Robert Browning’s  “My Last Duchess” is a dramatic monologue based on the 16th century Duke of Ferrara, Alfonso who married Lucrezia di Cosimo de’ Medici . She was not well-educated or as high in heritage as the Duke’s family. She did bring with her a huge dowry, but died under mysterious circumstances three years later. The poem was first published in 1842 in Browning’s Dramatic Lyrics. .It employs iambic pentameter and the technique of enjambment. Just as lines run on from one to another without full stops, the Duke transgresses the limits of egotism. The situation is of the Duke negotiating his marriage with an emissary who has come to arrange the same. In keeping with the characteristics of the Dramatic monologue therefore, the speech is born out of a critical moment.

Also the monologue delineates the character of the Duke of Ferrara in the tradition of the dramatic monologue, and the envoy serves as the interlocutor who is silent throughout. They come upon a portrait of the Duchess and the duke divulges details of her character. The Duke comes across as extremely possessive of his wife as echoed by the prefixing of ‘my’ in the title. He also mentions that nobody reveals the portrait but him. The fascination for the portrait and painting springs from the Renaissance love of art. He refers to her as an object as he claims “That’s my last Duchess painted on the wall.” More than her memory, he revels at the beauty of the work itself; aesthetic deliberation dominates over moral considerations here.

He perceives that the ambassador studies the expression on the Duchess’ face, and claims that the passionate look was not unholy as the portrait was painted by a monk. He also allowed him only a day to paint the portrait lest association would lead to intimacy. Moreover, he never left her an opportunity to go astray. He takes care to assert that it was not only her husband’s presence that produced the blush. She was enthralled at the slightest of things. She was flattered as the artist stated that the mantle covered her wrist too much or if he exclaimed that paint could not capture “the faint Half-flush that dies along her throat”. She equated such acts with courtesy that was foolish according the Duke.

She had a heart that was vulnerable to the meanest of things whether it was as a branch laden with cherries, a fascinating sunset or a mule gifted to her by someone. She equated these plain things with expensive pieces of embellishments gifted by the Duke. And to top it all, she preferred these over his ‘a nine hundred years-old-name.’ The egotism of the Duke is evident here as he views her as an object and lends her no individuality. The absence of a proper noun in the title points to the same. The Duke visualizes her in terms of the label he attributes to her.

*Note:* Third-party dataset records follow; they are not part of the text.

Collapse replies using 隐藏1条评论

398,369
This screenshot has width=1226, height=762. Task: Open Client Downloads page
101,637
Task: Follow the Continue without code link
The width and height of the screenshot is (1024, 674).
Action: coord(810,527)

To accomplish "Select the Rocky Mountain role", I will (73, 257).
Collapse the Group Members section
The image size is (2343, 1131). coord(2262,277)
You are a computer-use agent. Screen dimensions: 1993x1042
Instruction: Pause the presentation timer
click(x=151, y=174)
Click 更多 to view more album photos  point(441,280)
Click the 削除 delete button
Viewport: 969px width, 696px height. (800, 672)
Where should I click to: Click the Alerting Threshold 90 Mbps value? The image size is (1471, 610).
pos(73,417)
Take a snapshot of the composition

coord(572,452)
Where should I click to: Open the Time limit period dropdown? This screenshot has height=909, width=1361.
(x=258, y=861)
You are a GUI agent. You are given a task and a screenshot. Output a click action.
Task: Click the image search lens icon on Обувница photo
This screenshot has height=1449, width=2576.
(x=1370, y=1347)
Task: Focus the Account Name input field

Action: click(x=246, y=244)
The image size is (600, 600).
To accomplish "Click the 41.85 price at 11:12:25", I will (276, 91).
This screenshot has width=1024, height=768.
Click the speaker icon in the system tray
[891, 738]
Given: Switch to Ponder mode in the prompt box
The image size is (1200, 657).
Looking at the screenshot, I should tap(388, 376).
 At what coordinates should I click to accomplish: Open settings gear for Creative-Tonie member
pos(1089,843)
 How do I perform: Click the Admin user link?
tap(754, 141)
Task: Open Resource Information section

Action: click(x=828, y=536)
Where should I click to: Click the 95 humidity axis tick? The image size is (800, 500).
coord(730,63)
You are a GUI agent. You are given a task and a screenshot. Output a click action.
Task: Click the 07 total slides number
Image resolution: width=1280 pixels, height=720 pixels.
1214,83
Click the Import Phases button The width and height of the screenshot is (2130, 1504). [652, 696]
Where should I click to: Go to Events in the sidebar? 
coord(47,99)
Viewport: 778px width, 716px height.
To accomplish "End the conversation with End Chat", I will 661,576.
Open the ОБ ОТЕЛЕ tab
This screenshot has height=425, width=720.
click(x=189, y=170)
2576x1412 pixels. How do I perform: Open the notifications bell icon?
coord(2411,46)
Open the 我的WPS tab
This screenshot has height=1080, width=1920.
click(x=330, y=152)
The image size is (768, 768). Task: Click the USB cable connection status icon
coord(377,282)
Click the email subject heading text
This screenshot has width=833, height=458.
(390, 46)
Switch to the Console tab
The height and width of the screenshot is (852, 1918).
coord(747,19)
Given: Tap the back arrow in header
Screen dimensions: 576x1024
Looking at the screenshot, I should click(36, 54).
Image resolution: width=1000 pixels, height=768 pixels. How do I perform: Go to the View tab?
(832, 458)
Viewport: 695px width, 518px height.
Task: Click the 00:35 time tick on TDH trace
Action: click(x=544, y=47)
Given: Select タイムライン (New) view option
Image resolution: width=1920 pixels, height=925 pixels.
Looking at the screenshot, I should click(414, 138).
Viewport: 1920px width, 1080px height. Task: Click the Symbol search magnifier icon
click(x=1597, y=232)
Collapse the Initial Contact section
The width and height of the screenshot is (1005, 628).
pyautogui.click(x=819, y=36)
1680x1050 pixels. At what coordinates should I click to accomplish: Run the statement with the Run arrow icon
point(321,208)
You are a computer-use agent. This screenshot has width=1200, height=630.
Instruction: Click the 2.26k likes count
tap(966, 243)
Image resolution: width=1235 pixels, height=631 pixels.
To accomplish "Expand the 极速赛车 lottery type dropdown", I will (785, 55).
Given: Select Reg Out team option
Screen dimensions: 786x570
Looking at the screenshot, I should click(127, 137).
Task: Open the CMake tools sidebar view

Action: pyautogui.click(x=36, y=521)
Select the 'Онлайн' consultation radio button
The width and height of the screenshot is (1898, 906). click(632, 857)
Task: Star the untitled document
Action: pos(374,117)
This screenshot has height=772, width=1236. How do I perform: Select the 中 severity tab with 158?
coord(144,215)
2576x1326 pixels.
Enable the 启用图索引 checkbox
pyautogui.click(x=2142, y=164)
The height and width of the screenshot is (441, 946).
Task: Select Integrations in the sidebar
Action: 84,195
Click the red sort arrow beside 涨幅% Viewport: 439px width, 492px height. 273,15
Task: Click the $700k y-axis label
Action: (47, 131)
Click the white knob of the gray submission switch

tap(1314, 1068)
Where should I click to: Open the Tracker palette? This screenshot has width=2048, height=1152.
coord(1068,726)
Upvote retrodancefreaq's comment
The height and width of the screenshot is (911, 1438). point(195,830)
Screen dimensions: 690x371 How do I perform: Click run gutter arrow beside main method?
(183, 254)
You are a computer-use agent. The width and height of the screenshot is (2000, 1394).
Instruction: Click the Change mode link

The Duke comes across as inconsiderate and insensitive as compared with the Duchess who is altruistic and amiable.

He considered it beneath his dignity to even correct her gesture. He sets the standards for her as echoed by the phrase “exceed the mark.” She is just one among his Duchesses as he terms her his last one. Yet again she is defined in terms of Him, and not Her. In a gruesome stance, he states:

Whene’er I passed her; but who passed without

Much the same smile? This grew; I gave commands;

Then all smiles stopped together.

He now appears to be content by arresting her in a painting where she is revealed only at his will. He marvels at the idea of possessing her even if in the form of a picture. The anticipation of dowry and the present proposal does not bring in the realization that he is setting his own price, and not of the girl in question. The image of Neptune taming a sea-hose at the end connotes more than it denotes. It symbolizes the domestication of the exquisite Duchess by the callous Duke.